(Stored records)

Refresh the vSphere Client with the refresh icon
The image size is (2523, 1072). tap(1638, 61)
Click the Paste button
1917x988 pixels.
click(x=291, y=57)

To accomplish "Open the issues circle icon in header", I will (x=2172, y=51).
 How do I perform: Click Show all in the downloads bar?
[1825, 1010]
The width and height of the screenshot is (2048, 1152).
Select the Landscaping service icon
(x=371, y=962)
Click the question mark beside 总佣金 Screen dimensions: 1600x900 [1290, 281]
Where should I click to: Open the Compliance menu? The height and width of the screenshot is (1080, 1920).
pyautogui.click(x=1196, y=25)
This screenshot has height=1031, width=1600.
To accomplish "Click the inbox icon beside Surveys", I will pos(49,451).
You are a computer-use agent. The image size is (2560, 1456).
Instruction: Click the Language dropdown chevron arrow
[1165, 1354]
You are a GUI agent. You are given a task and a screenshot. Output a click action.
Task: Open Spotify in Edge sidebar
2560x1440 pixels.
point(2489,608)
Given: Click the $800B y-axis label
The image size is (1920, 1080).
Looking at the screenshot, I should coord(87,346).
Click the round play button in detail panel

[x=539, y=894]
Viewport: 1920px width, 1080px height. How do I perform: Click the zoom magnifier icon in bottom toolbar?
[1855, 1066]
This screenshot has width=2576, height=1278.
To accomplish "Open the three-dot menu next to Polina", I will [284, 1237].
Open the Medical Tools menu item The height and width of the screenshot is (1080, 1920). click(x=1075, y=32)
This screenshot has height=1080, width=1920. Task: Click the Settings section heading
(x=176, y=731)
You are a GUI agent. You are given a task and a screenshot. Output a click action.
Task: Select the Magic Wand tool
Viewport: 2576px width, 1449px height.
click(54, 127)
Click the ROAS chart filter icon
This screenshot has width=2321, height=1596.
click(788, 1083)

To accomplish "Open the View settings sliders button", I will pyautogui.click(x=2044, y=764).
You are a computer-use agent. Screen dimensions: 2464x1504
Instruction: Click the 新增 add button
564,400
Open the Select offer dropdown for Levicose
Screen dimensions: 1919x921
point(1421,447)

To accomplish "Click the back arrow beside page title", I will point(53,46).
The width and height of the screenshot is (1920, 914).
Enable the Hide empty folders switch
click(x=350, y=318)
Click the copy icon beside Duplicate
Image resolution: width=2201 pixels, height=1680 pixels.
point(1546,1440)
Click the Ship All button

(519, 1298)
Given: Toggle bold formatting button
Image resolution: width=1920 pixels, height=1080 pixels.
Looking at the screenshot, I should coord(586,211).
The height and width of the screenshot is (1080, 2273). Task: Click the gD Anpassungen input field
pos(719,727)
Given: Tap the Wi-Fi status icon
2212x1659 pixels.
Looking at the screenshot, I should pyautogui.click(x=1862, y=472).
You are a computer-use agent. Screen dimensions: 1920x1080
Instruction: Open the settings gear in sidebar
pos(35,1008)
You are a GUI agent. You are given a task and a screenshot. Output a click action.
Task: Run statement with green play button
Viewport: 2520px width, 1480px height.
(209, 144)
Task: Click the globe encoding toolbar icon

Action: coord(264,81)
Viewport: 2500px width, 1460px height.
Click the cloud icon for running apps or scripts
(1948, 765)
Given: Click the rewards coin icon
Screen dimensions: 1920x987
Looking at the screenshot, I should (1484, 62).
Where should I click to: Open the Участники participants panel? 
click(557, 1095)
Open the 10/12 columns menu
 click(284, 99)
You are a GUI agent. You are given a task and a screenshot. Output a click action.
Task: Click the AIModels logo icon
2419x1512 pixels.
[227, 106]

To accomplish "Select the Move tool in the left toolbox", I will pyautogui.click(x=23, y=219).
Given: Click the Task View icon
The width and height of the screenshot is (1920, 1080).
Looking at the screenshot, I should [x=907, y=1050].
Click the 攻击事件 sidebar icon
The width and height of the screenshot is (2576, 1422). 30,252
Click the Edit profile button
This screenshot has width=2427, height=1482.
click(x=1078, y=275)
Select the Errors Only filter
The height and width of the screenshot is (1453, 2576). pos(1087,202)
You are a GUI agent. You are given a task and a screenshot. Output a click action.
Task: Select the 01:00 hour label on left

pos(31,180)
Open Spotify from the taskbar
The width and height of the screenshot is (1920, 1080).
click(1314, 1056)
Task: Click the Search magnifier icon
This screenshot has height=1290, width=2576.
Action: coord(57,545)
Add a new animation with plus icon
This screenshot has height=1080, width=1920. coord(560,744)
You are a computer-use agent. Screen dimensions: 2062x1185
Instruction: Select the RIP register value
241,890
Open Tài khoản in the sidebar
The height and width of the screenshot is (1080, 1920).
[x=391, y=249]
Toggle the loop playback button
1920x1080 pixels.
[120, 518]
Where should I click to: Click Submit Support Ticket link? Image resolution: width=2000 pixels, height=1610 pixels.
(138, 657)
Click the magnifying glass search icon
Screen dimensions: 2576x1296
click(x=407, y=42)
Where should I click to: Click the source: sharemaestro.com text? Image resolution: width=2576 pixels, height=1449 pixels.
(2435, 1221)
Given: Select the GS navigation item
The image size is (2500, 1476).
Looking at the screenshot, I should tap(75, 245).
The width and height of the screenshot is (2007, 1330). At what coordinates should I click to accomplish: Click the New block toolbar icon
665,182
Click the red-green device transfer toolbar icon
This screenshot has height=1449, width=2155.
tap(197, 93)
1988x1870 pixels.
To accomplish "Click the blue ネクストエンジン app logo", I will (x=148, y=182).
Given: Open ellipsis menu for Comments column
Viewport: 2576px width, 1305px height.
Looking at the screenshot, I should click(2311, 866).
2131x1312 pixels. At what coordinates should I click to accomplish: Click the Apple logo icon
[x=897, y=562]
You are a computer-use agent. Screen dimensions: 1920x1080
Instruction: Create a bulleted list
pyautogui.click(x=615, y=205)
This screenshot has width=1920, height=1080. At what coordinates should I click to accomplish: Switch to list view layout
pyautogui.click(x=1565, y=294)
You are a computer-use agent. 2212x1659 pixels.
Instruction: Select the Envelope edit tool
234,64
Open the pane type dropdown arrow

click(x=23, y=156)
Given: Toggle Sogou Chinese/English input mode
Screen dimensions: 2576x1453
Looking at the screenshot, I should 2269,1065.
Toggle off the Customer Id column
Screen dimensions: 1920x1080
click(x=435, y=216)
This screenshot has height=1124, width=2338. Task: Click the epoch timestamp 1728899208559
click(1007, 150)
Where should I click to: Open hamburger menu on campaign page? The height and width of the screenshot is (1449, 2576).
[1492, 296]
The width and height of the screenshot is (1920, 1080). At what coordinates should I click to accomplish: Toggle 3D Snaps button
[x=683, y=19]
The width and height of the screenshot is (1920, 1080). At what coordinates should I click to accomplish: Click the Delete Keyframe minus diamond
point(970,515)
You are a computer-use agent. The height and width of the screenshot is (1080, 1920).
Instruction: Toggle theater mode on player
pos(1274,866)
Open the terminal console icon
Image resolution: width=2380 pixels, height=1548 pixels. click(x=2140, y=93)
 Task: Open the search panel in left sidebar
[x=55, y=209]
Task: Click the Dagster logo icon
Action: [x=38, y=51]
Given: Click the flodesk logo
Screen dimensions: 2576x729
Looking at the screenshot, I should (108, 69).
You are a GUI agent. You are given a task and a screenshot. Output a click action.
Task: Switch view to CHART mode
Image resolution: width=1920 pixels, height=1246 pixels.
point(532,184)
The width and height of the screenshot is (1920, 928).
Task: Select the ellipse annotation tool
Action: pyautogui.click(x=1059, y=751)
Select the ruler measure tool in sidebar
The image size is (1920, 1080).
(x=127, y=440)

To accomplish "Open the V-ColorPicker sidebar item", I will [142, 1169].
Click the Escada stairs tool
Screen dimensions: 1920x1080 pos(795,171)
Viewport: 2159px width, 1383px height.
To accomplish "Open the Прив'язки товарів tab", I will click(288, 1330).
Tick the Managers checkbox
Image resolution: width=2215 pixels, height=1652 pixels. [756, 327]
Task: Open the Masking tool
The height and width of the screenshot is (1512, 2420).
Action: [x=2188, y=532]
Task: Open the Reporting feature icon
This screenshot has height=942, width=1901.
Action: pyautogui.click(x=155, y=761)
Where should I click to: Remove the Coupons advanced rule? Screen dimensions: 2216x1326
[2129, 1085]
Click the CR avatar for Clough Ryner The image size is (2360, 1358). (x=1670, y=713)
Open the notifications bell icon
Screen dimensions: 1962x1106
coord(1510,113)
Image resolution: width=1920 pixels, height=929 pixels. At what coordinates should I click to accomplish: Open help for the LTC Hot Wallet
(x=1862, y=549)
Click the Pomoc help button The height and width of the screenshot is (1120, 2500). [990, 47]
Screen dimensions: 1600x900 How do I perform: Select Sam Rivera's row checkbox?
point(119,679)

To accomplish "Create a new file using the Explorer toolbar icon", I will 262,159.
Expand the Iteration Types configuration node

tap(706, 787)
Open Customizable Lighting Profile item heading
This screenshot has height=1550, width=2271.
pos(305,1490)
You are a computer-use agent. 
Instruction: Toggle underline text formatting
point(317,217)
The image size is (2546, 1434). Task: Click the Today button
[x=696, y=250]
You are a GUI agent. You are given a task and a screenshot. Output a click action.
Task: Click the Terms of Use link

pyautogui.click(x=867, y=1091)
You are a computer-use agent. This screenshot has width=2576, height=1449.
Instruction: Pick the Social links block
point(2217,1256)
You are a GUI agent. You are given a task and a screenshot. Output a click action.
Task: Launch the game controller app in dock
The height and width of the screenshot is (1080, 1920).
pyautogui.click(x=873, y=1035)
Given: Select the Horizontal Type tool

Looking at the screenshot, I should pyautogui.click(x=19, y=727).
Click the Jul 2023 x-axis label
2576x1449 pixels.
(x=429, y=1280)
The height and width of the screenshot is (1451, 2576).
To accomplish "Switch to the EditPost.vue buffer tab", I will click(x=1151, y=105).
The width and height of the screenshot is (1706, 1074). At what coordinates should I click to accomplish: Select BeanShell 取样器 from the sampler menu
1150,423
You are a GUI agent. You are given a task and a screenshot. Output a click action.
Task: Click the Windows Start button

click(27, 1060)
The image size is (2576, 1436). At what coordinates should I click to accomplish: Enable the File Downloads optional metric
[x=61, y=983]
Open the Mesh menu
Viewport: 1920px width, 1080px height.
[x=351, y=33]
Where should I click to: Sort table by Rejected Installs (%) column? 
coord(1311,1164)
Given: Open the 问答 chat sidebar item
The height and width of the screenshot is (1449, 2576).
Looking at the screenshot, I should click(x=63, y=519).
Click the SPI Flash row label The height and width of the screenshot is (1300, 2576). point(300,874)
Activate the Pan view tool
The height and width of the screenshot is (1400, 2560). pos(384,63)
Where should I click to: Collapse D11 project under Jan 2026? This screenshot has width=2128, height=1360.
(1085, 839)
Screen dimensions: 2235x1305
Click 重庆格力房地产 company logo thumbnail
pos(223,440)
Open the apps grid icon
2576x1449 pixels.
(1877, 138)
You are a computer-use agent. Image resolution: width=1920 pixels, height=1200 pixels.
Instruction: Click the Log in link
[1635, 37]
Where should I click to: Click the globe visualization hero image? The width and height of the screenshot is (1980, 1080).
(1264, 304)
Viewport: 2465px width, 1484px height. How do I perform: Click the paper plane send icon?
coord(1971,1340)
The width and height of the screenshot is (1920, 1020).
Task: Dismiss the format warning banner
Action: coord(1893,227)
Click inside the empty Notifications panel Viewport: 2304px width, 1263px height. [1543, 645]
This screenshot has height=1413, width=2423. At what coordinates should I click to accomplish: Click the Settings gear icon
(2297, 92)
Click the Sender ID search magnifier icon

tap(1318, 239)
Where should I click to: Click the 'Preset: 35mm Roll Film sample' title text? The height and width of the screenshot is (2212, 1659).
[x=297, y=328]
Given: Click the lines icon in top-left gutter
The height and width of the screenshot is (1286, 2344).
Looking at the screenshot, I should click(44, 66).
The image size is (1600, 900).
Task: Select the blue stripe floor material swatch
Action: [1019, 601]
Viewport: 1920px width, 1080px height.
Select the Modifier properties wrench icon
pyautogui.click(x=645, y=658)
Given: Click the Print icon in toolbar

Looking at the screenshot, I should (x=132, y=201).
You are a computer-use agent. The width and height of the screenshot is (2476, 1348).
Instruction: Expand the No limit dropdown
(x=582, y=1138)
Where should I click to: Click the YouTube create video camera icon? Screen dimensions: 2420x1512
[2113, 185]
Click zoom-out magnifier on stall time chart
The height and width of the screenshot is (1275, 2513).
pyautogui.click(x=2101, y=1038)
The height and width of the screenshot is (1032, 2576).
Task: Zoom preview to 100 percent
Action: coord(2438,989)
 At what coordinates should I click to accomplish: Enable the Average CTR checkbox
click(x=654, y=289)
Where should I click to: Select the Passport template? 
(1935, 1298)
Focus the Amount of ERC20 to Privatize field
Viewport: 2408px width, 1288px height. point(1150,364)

What you need to do: In the entries above, find each line that includes the string "item" and copy it.

Solution to this problem:
Open the Medical Tools menu item The height and width of the screenshot is (1080, 1920). click(x=1075, y=32)
Given: Select the GS navigation item
To accomplish "Open the V-ColorPicker sidebar item", I will [142, 1169].
Open Customizable Lighting Profile item heading
Given: Open the 问答 chat sidebar item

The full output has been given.